● Required work:
Render as a numbered list, skipping blank lines, the part of the data that opens with the line containing "Click the Illustrator Home icon" and closes with the line containing "Instruction: Switch to the 我的WPS tab", with both of those lines included.

● Material for this exercise:
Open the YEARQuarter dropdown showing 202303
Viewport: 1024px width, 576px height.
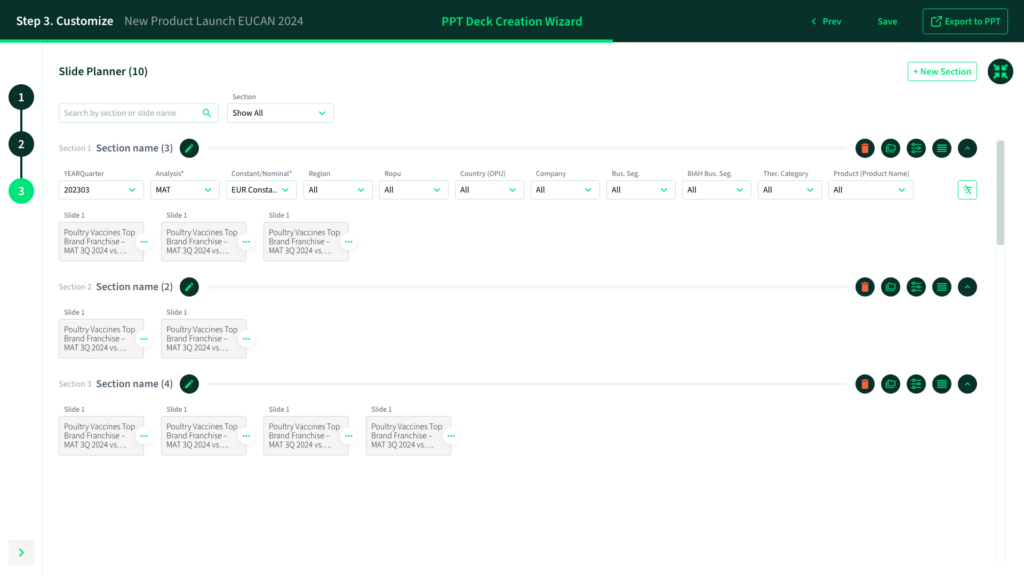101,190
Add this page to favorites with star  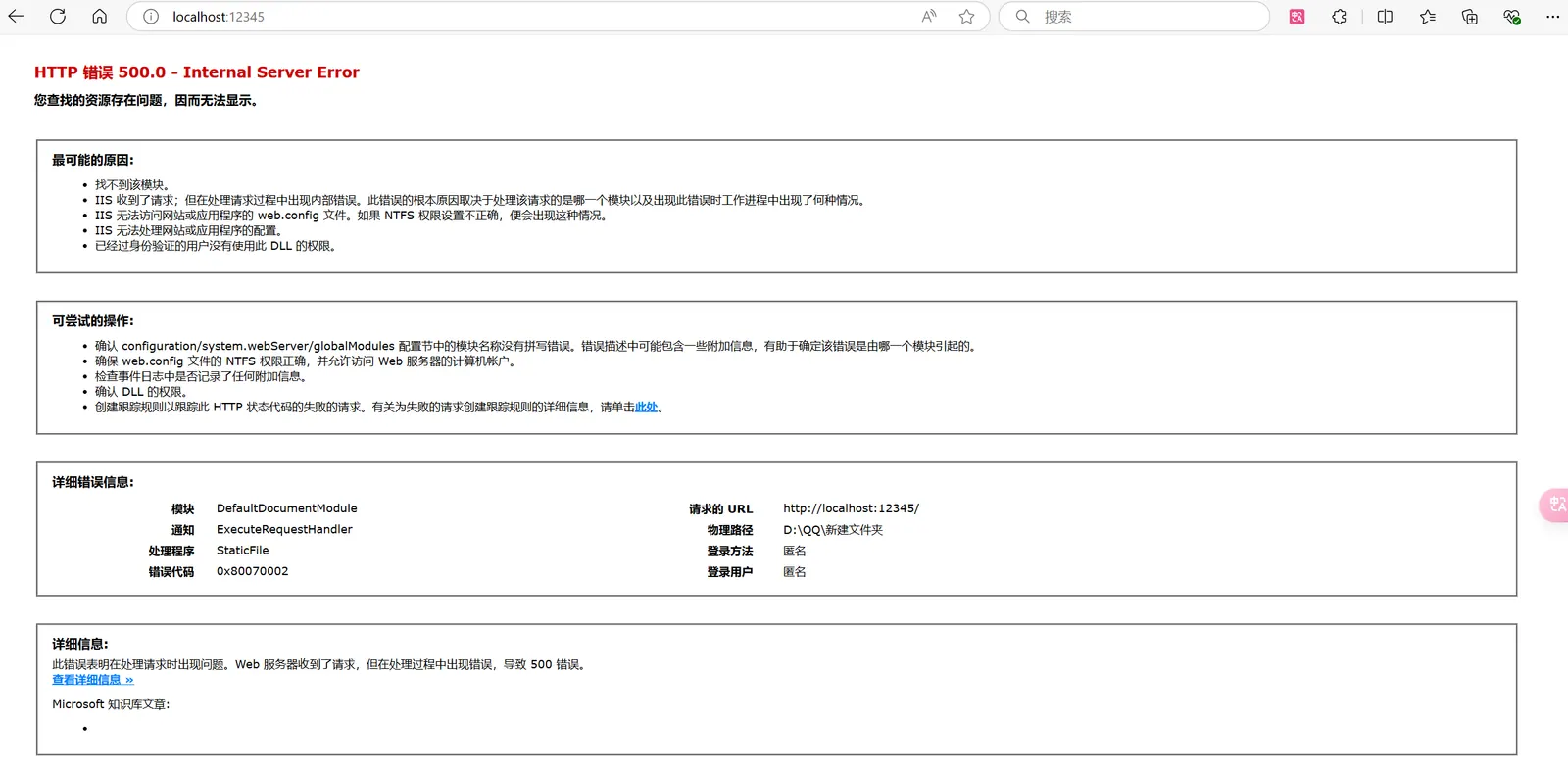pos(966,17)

--

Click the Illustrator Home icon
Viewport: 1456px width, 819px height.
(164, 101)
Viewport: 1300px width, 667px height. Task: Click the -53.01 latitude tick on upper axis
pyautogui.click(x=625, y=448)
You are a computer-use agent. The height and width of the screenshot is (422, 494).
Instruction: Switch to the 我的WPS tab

● Correct result:
1. Click the Illustrator Home icon
2. Viewport: 1456px width, 819px height.
3. (164, 101)
4. Viewport: 1300px width, 667px height. Task: Click the -53.01 latitude tick on upper axis
5. pyautogui.click(x=625, y=448)
6. You are a computer-use agent. The height and width of the screenshot is (422, 494).
7. Instruction: Switch to the 我的WPS tab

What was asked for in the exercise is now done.